▶ **WHAT THIS TASK INVOLVES**: Please give the records below again in full, exactly, with the images left out.

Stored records
= Beginning of Section =

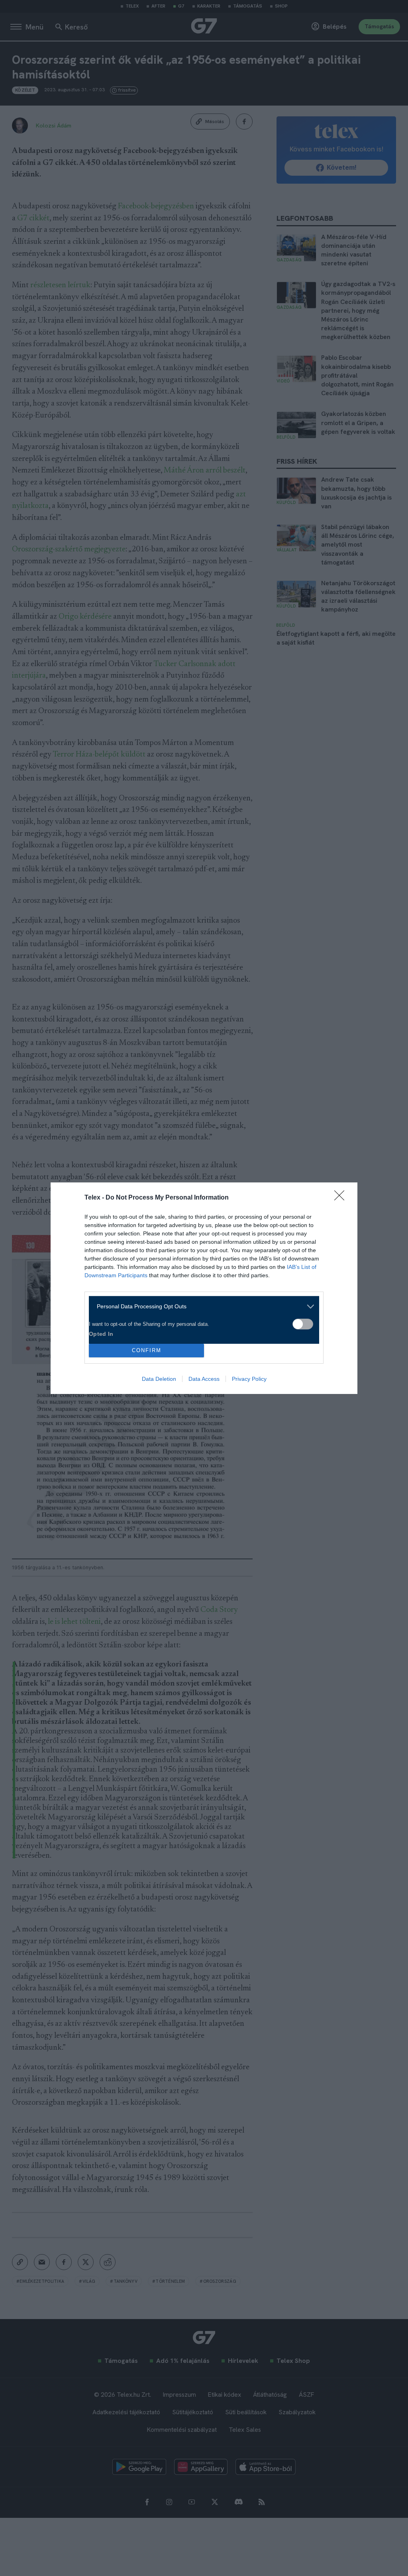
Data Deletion (159, 1379)
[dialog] (204, 1288)
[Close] (341, 1198)
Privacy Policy (249, 1379)
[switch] (302, 1324)
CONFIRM (146, 1350)
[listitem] (201, 1306)
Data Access (204, 1379)
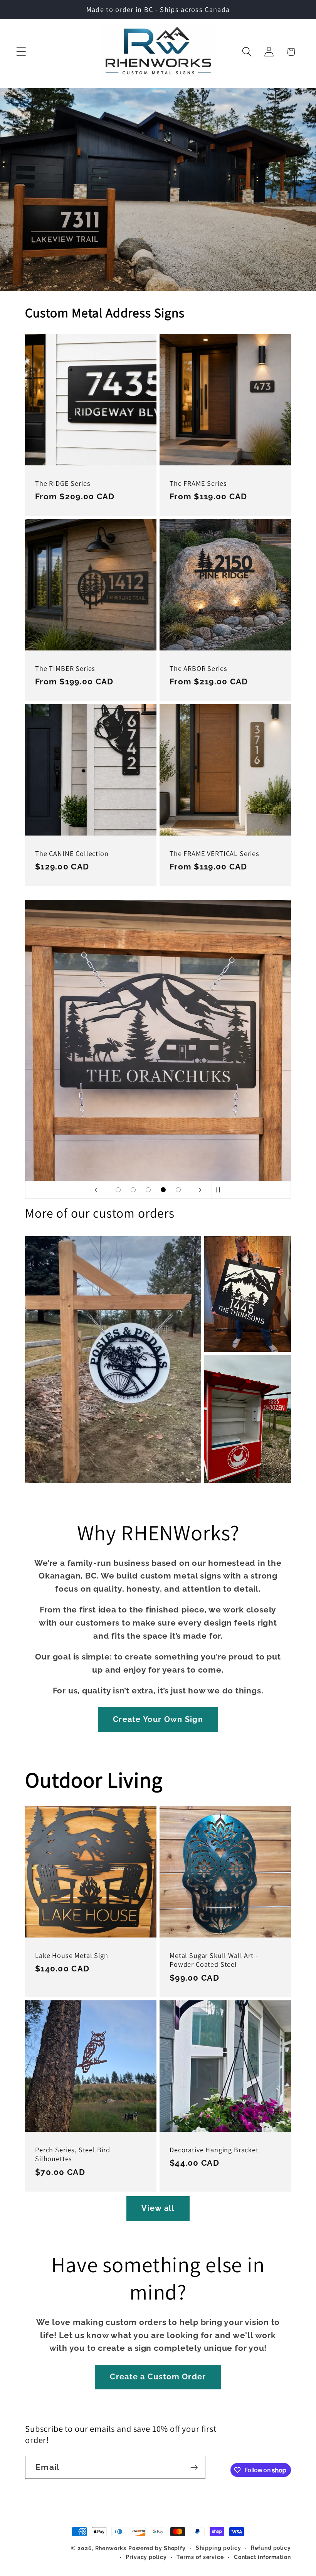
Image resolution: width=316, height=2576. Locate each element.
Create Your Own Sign (158, 1719)
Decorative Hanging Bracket (214, 2149)
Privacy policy (146, 2557)
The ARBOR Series (198, 668)
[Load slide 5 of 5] (178, 1189)
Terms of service (200, 2557)
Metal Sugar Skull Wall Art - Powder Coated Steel (214, 1960)
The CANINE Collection (72, 853)
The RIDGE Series (62, 483)
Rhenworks (110, 2548)
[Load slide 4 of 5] (163, 1189)
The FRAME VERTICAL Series (214, 853)
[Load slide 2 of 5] (133, 1189)
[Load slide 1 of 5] (118, 1189)
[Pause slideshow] (220, 1189)
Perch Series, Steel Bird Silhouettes (72, 2154)
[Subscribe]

= End of Section =

▶ **EXERCISE RESULT**:
Data Deletion (159, 1379)
[dialog] (204, 1288)
[Close] (341, 1198)
Privacy Policy (249, 1379)
[switch] (302, 1324)
CONFIRM (146, 1350)
[listitem] (201, 1306)
Data Access (204, 1379)
Image resolution: width=316, height=2576. Locate each element.
Create Your Own Sign (158, 1719)
Decorative Hanging Bracket (214, 2149)
Privacy policy (146, 2557)
The ARBOR Series (198, 668)
[Load slide 5 of 5] (178, 1189)
Terms of service (200, 2557)
Metal Sugar Skull Wall Art - Powder Coated Steel (214, 1960)
The CANINE Collection (72, 853)
The RIDGE Series (62, 483)
Rhenworks (110, 2548)
[Load slide 4 of 5] (163, 1189)
The FRAME VERTICAL Series (214, 853)
[Load slide 2 of 5] (133, 1189)
[Load slide 1 of 5] (118, 1189)
[Pause slideshow] (220, 1189)
Perch Series, Steel Bird Silhouettes (72, 2154)
[Subscribe]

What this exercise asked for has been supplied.